Column: Kansas City Women’s Basketball Season-In-Review

Lane Mayo, Staff Writer

The tumultuous tale of the 2022-2023 Kansas City Roos women’s basketball season can only be properly defined as a roller coaster. A chaotic, treacherous, yet enthralling ride the program has never, and hopefully will never have to endure again (in most instances).


Regular Season Catastrophe

  Under the leadership of first-year head coach Dionnah Jackson-Durrett, Kansas City kicked off their season with a subpar record of 4-7 in non-conference play, including an exhibition loss to Division II ranked Pittsburg State to boot. 

  As they entered conference play, the Roos appeared to be in a good position to achieve success, but fate seemed to have other plans in store.

  Early on, junior guard Sanaa’ St. Andre suffered a facial injury that forced her to sit on the sidelines for nearly seven weeks. In addition, junior forward Dani Winslow announced her departure from the team due to personal reasons just days after. 
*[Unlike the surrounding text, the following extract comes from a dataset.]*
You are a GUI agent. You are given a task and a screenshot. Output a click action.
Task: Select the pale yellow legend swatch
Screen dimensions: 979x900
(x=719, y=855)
  This unexpected turn of events left the Roos struggling to start the second half of the season. The team lost three more members of the team, including graduate “sixth-player” guard Ra’Von Nero, further exacerbating the situation.
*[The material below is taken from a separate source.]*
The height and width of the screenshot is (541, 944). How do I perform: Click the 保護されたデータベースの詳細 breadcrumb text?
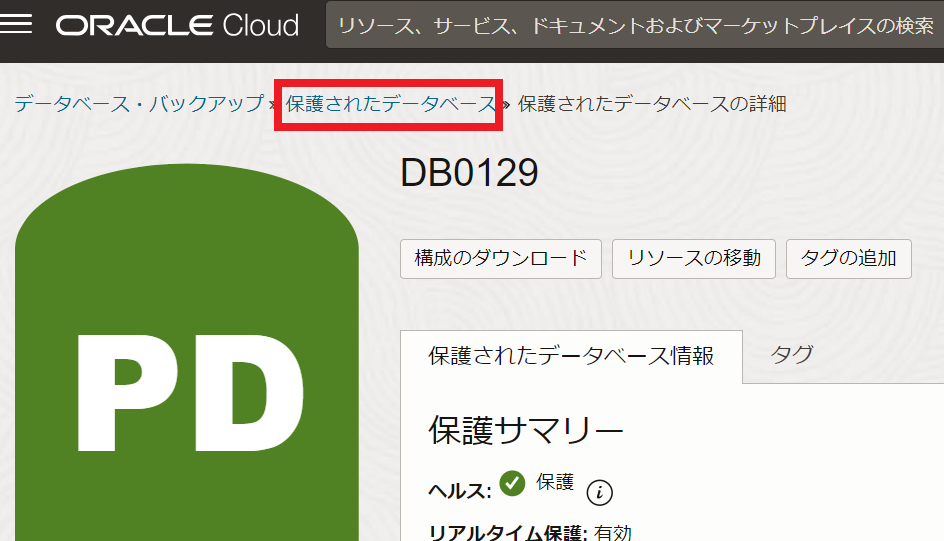652,104
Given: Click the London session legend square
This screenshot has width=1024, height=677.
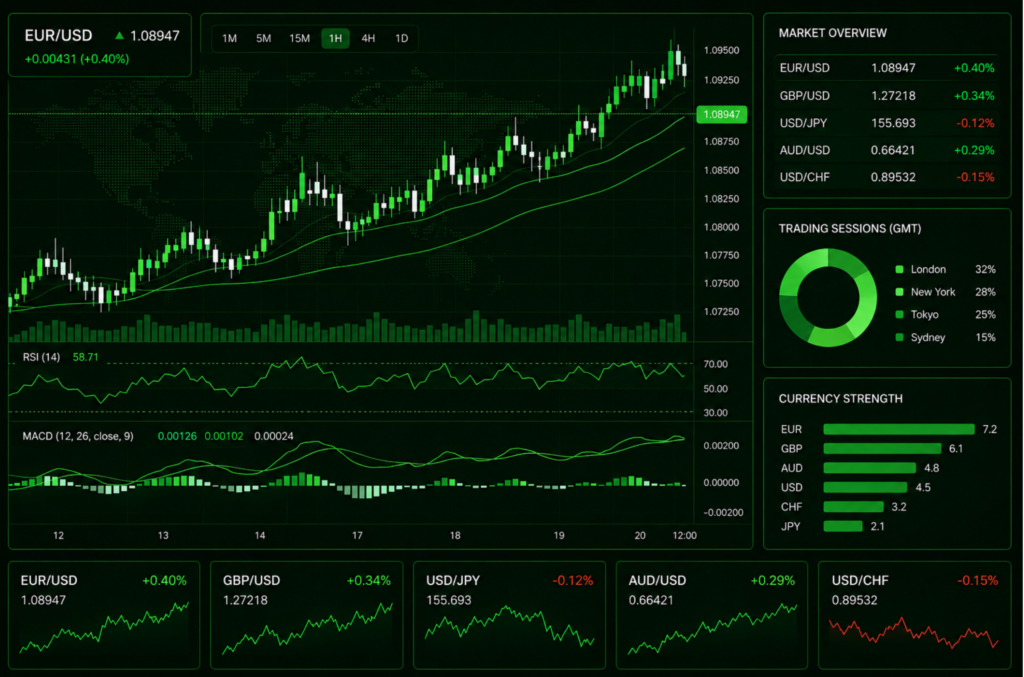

  With a depleted roster down to just 10 women, the Roos experienced an eight-game losing streak to end the season, which landed them last place in the conference with a 7-22 overall record by the end of the regular season. 

  Despite the numerous challenges they faced, coach Jackson-Durrett and her team remained determined as they prepared for the Summit League Tournament.
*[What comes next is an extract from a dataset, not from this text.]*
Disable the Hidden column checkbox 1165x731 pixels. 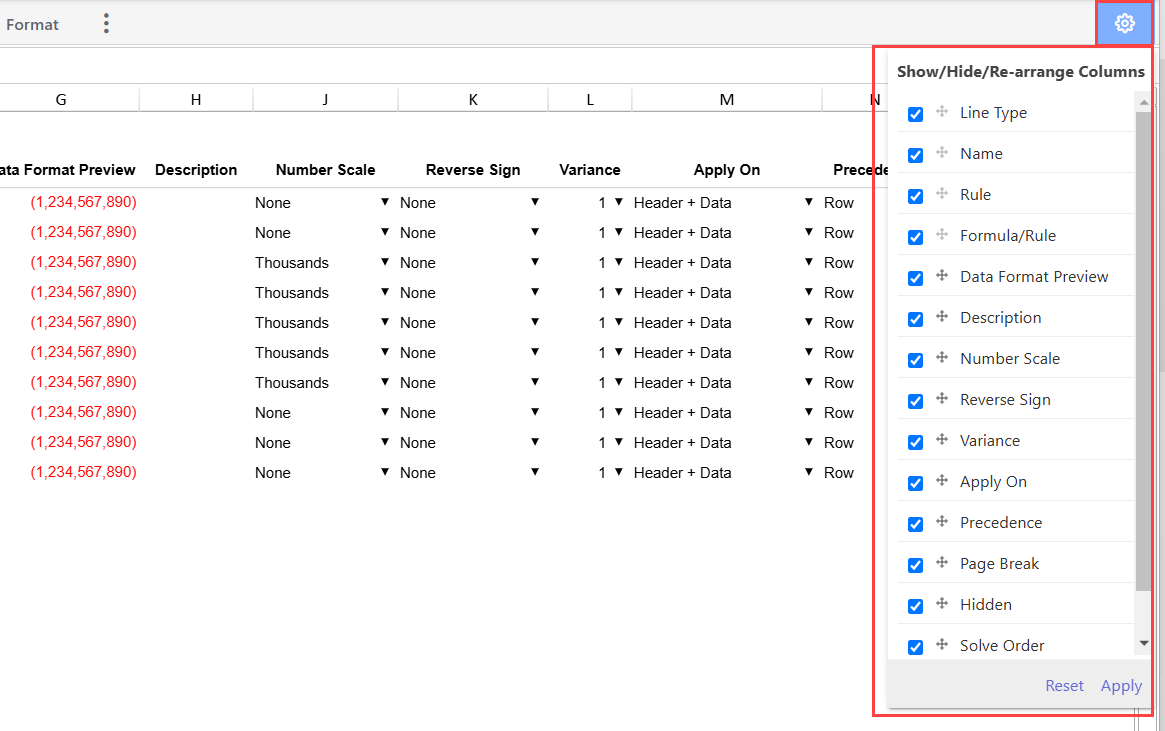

March Magic Comes Alive for “Mighty Seven”

  The last-place Roos, who only brought seven players to the tournament, managed to pull off back-to-back wins against the seven-seeded Denver Pioneers and the two-seeded North Dakota State Bison. 

  With standout performances by graduate guards Mannah Mensah and E’Lease Stafford, their efforts culminated in a historic run for the Roos. They became the first 10 seed to ever reach the semi-final round.

  However, their journey ended in the semi-finals with a 60-69 loss to the sixth-seeded Omaha Mavericks, where the Roos’ roster was impacted by foul trouble early in the game. 

  Despite coming up just short in the semifinals, the Roos’ performance in the tournament was remarkable and exceeded many expectations. 

  Their grit and determination in the face of adversity, as well as their ability to pull off back-to-back upsets, showcased the strength of the team’s character and the outstanding coaching by Dionnah Jackson-Durrett.


Looking Ahead

  The Roos endured a season that can be divided into two distinct halves; a regular season that rivals one of the worst in program history, and a tournament run that rivals one of the best. 

  Heading into the off-season, Jackson-Durrett and her program mustn’t be conceited in the fact that they made this impressive tournament run. Stafford, Mensah, and junior forward Machia Mullens all departed at season’s end (the catalysts of their fairy tale run throughout the tournament), and some massive gaps in her roster need to be filled. 

  Hitting the transfer portal hard over the off-season will be pivotal towards next season on whether or not they can top their tournament success. What they cannot mirror is their regular-season performance this past season, as a repeat of this magnitude would surely put Jackson-Durrett’s head coaching duties in jeopardy.

  As much as I love the culture that Jackson-Durrett looks to be building around the program heading into her second season as Roos’ head coach, culture alone won’t win you basketball games. This upcoming season will be pivotal for the longevity of her time here in Kansas City, and she will be able to build off of her recent tournament success and turn this team into a winning program for many years to come.